Targeted protein degraders, including PROTACs (PROteolysis TArgeting Chimeras) provide an alternative to enzyme inhibition and can induce targeted degradation of aberrant proteins to study cellular mechanisms and treat unmet clinical need.
We have developed a platform to produce PROTACs to exploit the relatively small size, stability and specificity of nanobodies (single-domain antibodies) to degrade intracellular targets. The mechanism by which PROTACs induce degradation means that the targeting group does not need to inhibit an active site, so can bind specific epitopes on the target protein. Nanobodies are single-domain antibodies, usually derived from camelid antibodies, which only 2 contain heavy chains, as opposed to human antibodies that comprise of 2 heavy chains and 2 light chains.
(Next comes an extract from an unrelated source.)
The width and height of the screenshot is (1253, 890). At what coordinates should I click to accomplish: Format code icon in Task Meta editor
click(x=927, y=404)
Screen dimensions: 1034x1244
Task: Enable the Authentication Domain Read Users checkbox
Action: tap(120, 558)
Our nanobody-PROTACs are prepared via click chemistry and comprise a targeting nanobody, chemical linker and small-molecule E3 ligase ligand, such as thalidomide. Intracellular delivery is achieved using established protein transfection approaches, such as cell penetrating peptides and liposomes and cellular localisation and degradation is observed using fluorescence microscopy and western blot. Structural biology will be used to elucidate the PROTAC ternary structure required for degradation.
The aims of the project are to establish a robust platform to produce libraries of nanobody-PROTACs to undrugged protein targets to demonstrate the utility of this approach in understanding the roll of proteins in disease states and potentially develop a novel therapeutic modality for unmet clinical need.